*YOUR INSTRUCTIONS*: Word for word, please restate each record and pass over the pictures.

*INFORMATION*:
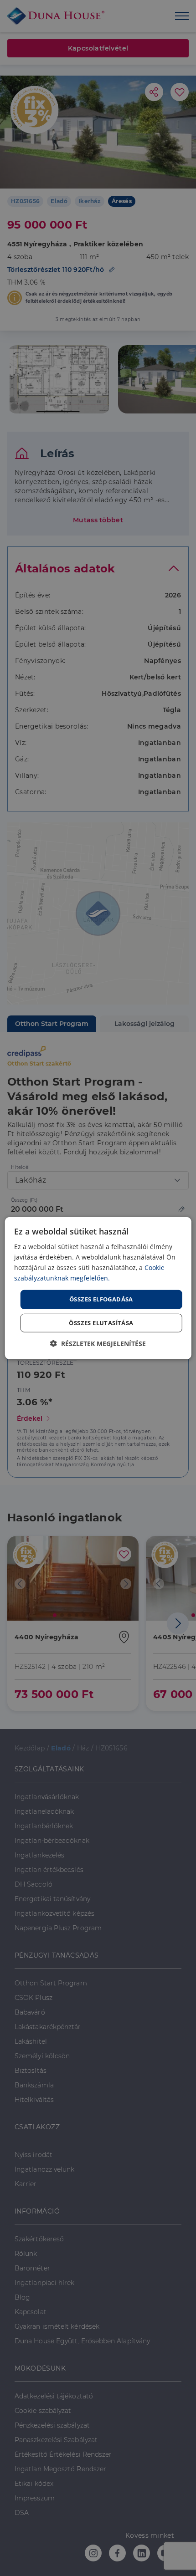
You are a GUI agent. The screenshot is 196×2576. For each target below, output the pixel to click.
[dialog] (98, 1288)
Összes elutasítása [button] (101, 1323)
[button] (98, 1343)
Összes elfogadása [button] (101, 1299)
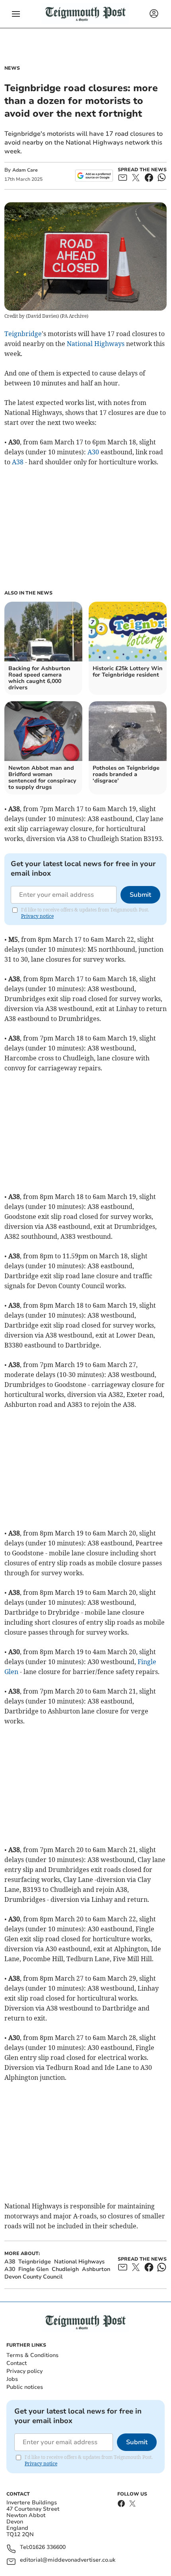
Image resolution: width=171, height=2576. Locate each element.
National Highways (95, 344)
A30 (93, 452)
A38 (17, 462)
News (12, 68)
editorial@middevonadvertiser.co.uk (67, 2560)
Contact (16, 2363)
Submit (140, 894)
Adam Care (25, 170)
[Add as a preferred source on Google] (94, 176)
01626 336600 (47, 2547)
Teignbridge (23, 334)
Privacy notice (37, 916)
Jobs (12, 2379)
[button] (15, 13)
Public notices (24, 2387)
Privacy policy (24, 2371)
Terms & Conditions (32, 2355)
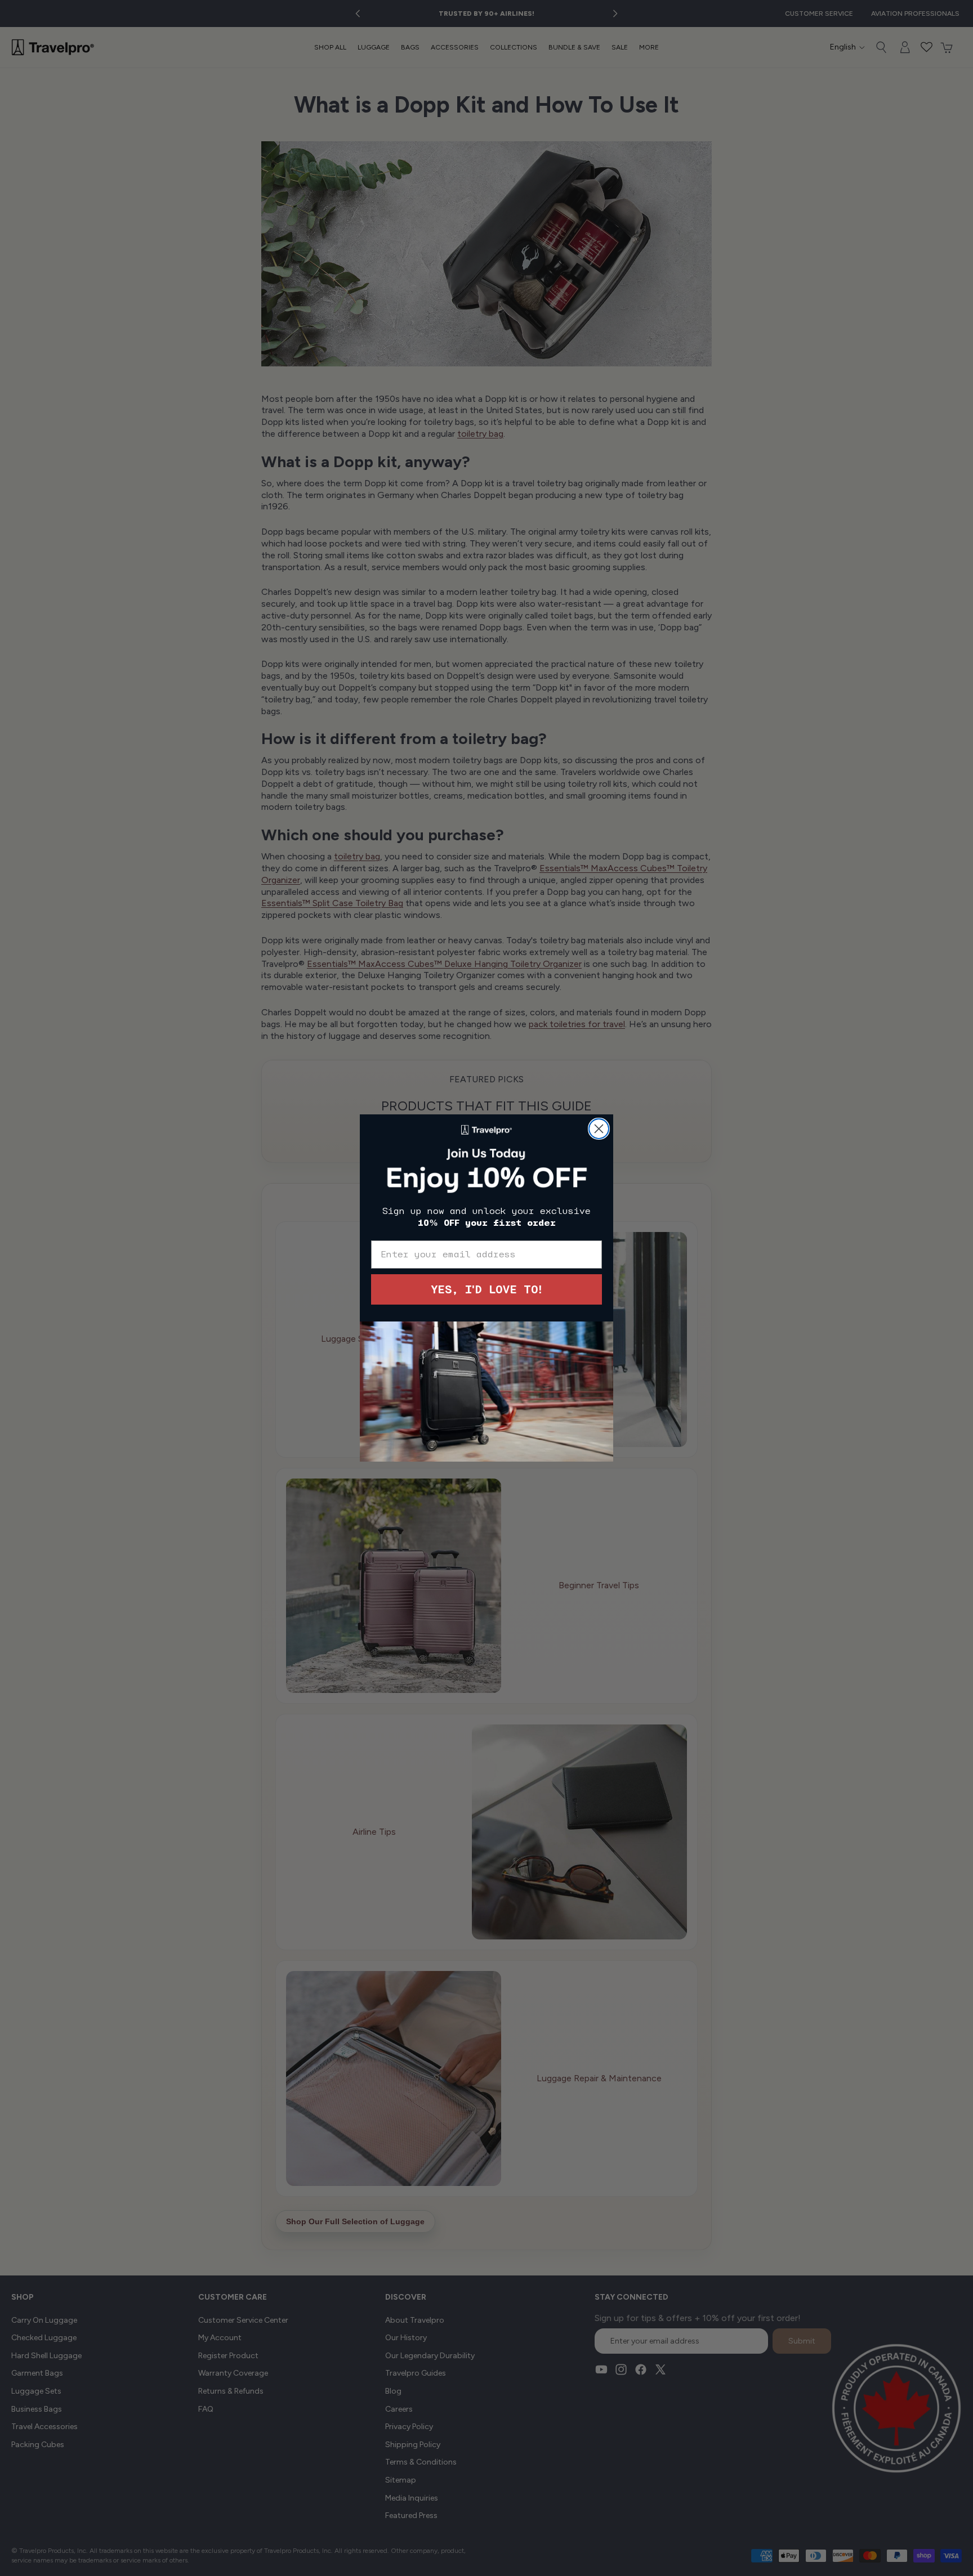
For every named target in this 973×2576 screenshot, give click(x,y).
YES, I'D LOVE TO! (486, 1289)
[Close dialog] (599, 1129)
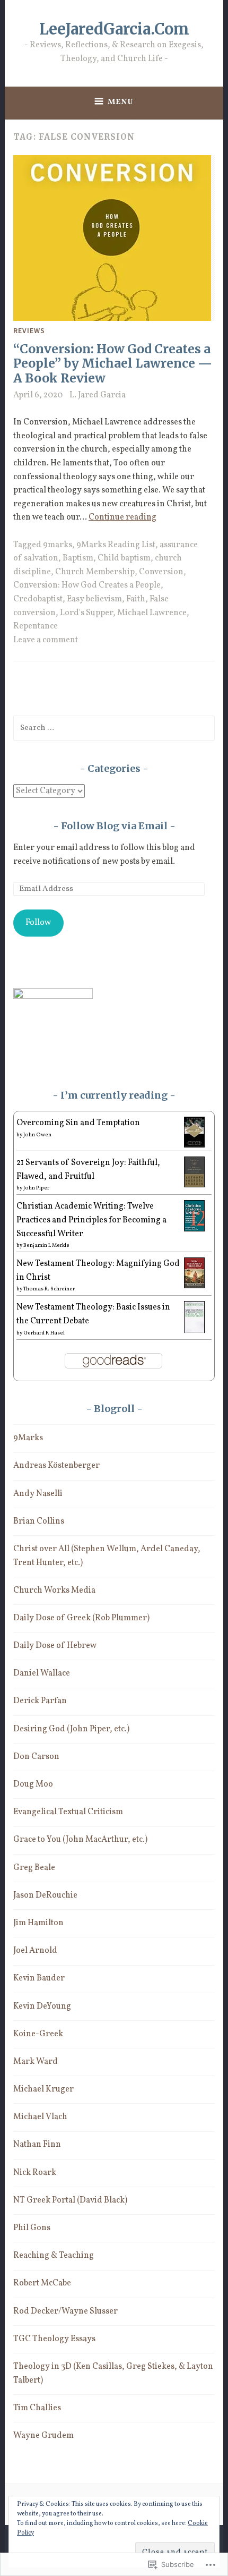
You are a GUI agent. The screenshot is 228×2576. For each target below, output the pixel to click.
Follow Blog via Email (114, 826)
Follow (38, 923)
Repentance (35, 626)
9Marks (28, 1438)
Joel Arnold (35, 1951)
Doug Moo (33, 1784)
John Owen (37, 1134)
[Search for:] (114, 728)
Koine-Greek (38, 2034)
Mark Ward (35, 2062)
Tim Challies (37, 2408)
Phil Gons (31, 2228)
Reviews (29, 330)
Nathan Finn (37, 2144)
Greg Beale (34, 1868)
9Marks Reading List (115, 545)
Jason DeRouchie (45, 1895)
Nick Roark (34, 2173)
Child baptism (124, 558)
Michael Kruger (43, 2089)
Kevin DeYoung (42, 2006)
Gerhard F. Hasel (44, 1333)
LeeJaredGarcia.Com (114, 29)
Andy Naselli (38, 1494)
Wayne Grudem (43, 2436)
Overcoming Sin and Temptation (78, 1123)
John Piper (36, 1188)
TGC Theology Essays (54, 2339)
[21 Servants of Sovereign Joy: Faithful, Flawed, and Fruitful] (194, 1185)
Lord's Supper (86, 613)
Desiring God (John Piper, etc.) (71, 1729)
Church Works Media (54, 1590)
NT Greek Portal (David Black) (70, 2200)
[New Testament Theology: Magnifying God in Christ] (194, 1286)
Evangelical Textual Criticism (68, 1812)
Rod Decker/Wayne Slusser (65, 2311)
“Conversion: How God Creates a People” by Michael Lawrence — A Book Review (112, 363)
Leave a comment (45, 640)
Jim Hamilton (38, 1923)
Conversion (161, 572)
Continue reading (122, 517)
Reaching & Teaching (53, 2256)
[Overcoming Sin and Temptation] (194, 1145)
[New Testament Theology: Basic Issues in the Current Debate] (194, 1332)
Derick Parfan (40, 1701)
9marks (57, 545)
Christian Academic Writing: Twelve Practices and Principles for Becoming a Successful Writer (91, 1220)
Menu (121, 102)
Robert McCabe (42, 2283)
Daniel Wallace (41, 1673)
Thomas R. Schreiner (49, 1289)
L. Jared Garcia (97, 395)
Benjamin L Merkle (46, 1245)
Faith (135, 599)
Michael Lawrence (152, 613)
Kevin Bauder (39, 1978)
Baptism (78, 558)
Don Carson (36, 1757)
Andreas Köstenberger (56, 1466)
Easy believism (94, 599)
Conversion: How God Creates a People (87, 585)
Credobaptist (38, 599)
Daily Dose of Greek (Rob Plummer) (81, 1618)
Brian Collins (38, 1521)
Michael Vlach (40, 2117)
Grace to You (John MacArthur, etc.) (80, 1840)
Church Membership (95, 572)
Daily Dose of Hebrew (55, 1646)
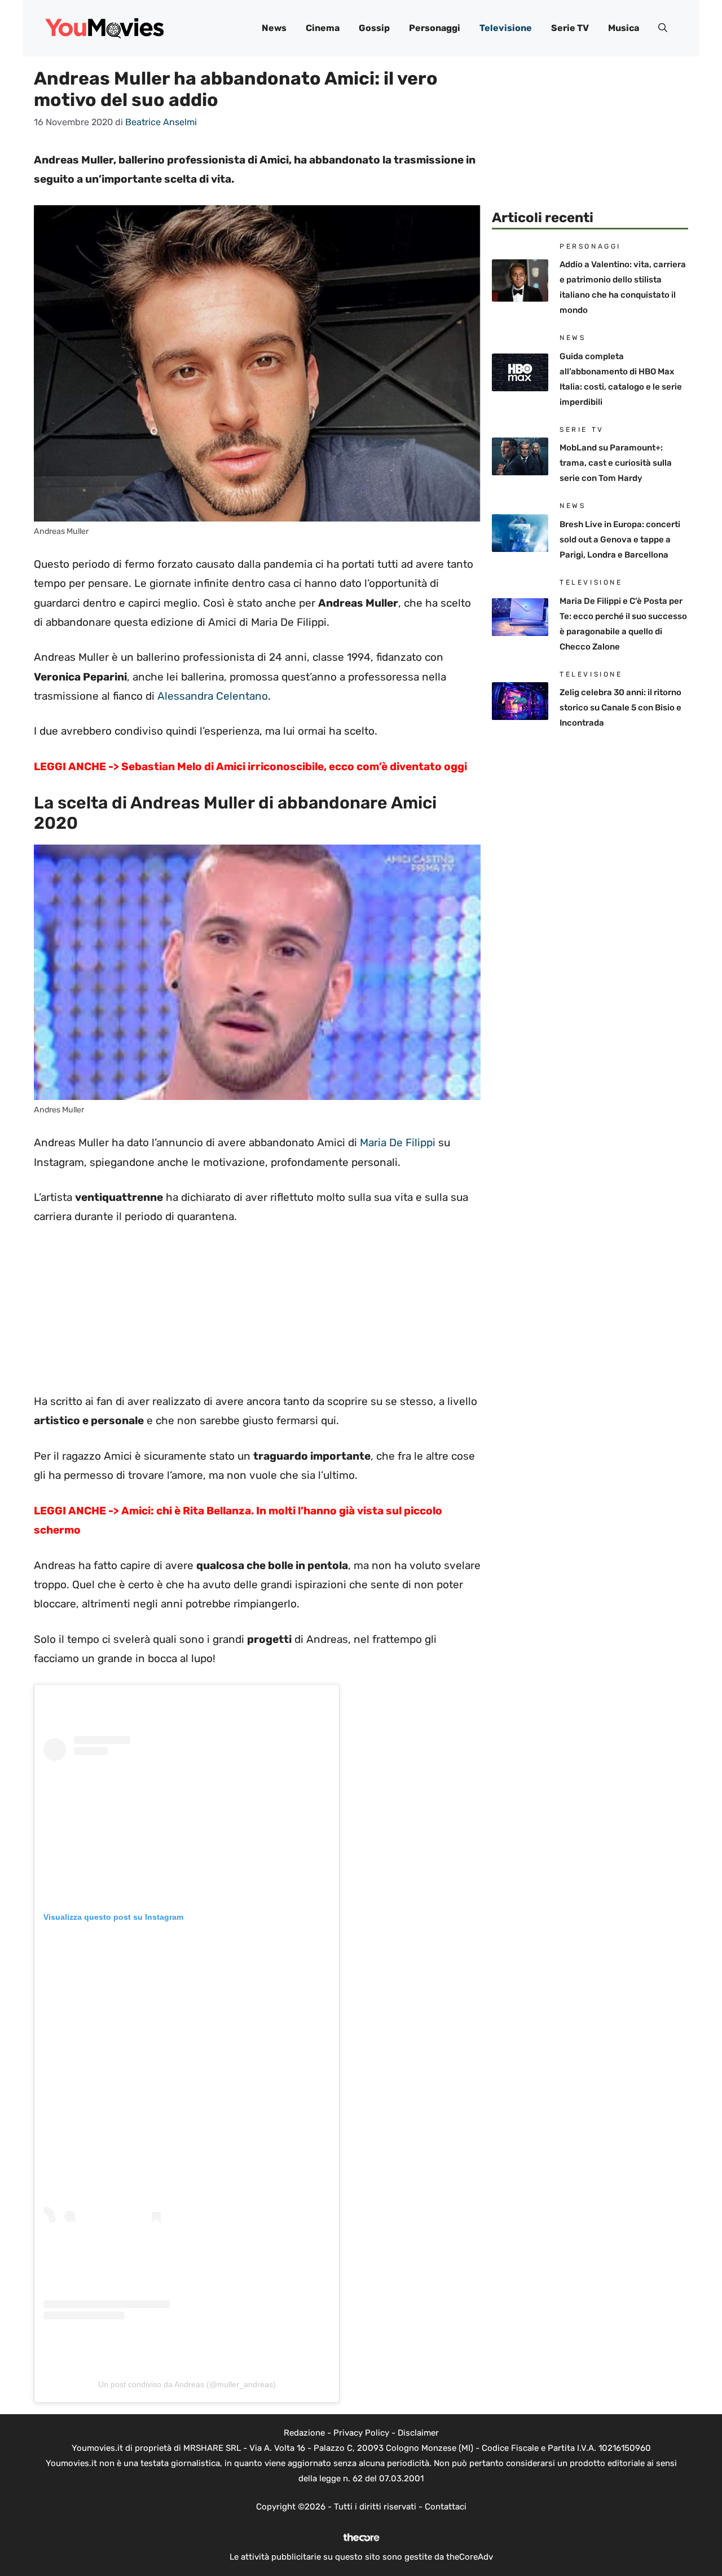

*PROBLEM SOLUTION*:
You are a GUI agent. The screenshot is 196×2576. For each target below, output the pixel to click.
[dialog] (98, 1288)
Összes elutasítása [button] (101, 1323)
[button] (98, 1343)
Összes elfogadása [button] (101, 1299)
Image resolution: width=171, height=2576. Locate each element.
National Highways (95, 344)
A30 (93, 452)
A38 (17, 462)
News (12, 68)
editorial@middevonadvertiser.co.uk (67, 2560)
Contact (16, 2363)
Submit (140, 894)
Adam Care (25, 170)
[Add as a preferred source on Google] (94, 176)
01626 336600 (47, 2547)
Teignbridge (23, 334)
Privacy notice (37, 916)
Jobs (12, 2379)
[button] (15, 13)
Public notices (24, 2387)
Privacy policy (24, 2371)
Terms & Conditions (32, 2355)
For every named target in this 973×2576 screenshot, give click(x,y).
YES, I'D LOVE TO! (486, 1289)
[Close dialog] (599, 1129)
You are a GUI agent. The screenshot is 228×2576. For each target below, output the pixel to click.
Follow Blog via Email (114, 826)
Follow (38, 923)
Repentance (35, 626)
9Marks (28, 1438)
Joel Arnold (35, 1951)
Doug Moo (33, 1784)
John Owen (37, 1134)
[Search for:] (114, 728)
Koine-Greek (38, 2034)
Mark Ward (35, 2062)
Tim Challies (37, 2408)
Phil Gons (31, 2228)
Reviews (29, 330)
Nathan Finn (37, 2144)
Greg Beale (34, 1868)
9Marks Reading List (115, 545)
Jason DeRouchie (45, 1895)
Nick Roark (34, 2173)
Child baptism (124, 558)
Michael Kruger (43, 2089)
Kevin DeYoung (42, 2006)
Gerhard F. Hasel (44, 1333)
LeeJaredGarcia.Com (114, 29)
Andy Naselli (38, 1494)
Wayne Grudem (43, 2436)
Overcoming Sin and Temptation (78, 1123)
John Piper (36, 1188)
TGC Theology Essays (54, 2339)
[21 Servants of Sovereign Joy: Faithful, Flawed, and Fruitful] (194, 1185)
Lord's Supper (86, 613)
Desiring God (John Piper, etc.) (71, 1729)
Church Works Media (54, 1590)
NT Greek Portal (David Black) (70, 2200)
[New Testament Theology: Magnifying God in Christ] (194, 1286)
Evangelical Textual Criticism (68, 1812)
Rod Decker/Wayne Slusser (65, 2311)
“Conversion: How God Creates a People” by Michael Lawrence — A Book Review (112, 363)
Leave a comment (45, 640)
Jim Hamilton (38, 1923)
Conversion (161, 572)
Continue reading (122, 517)
Reaching & Teaching (53, 2256)
[Overcoming Sin and Temptation] (194, 1145)
[New Testament Theology: Basic Issues in the Current Debate] (194, 1332)
Derick Parfan (40, 1701)
9marks (57, 545)
Christian Academic Writing: Twelve Practices and Principles for Becoming a Successful Writer (91, 1220)
Menu (121, 102)
Robert McCabe (42, 2283)
Daniel Wallace (41, 1673)
Thomas R. Schreiner (49, 1289)
L. Jared Garcia (97, 395)
Benjamin L Merkle (46, 1245)
Faith (135, 599)
Michael Lawrence (152, 613)
Kevin Bauder (39, 1978)
Baptism (78, 558)
Don Carson (36, 1757)
Andreas Köstenberger (56, 1466)
Easy believism (94, 599)
Conversion: How God Creates a People (87, 585)
Credobaptist (38, 599)
Daily Dose of Greek (Rob Plummer) (81, 1618)
Brian Collins (38, 1521)
Michael Vlach (40, 2117)
Grace to You (John MacArthur, etc.) (80, 1840)
Church Membership (95, 572)
Daily Dose of Hebrew (55, 1646)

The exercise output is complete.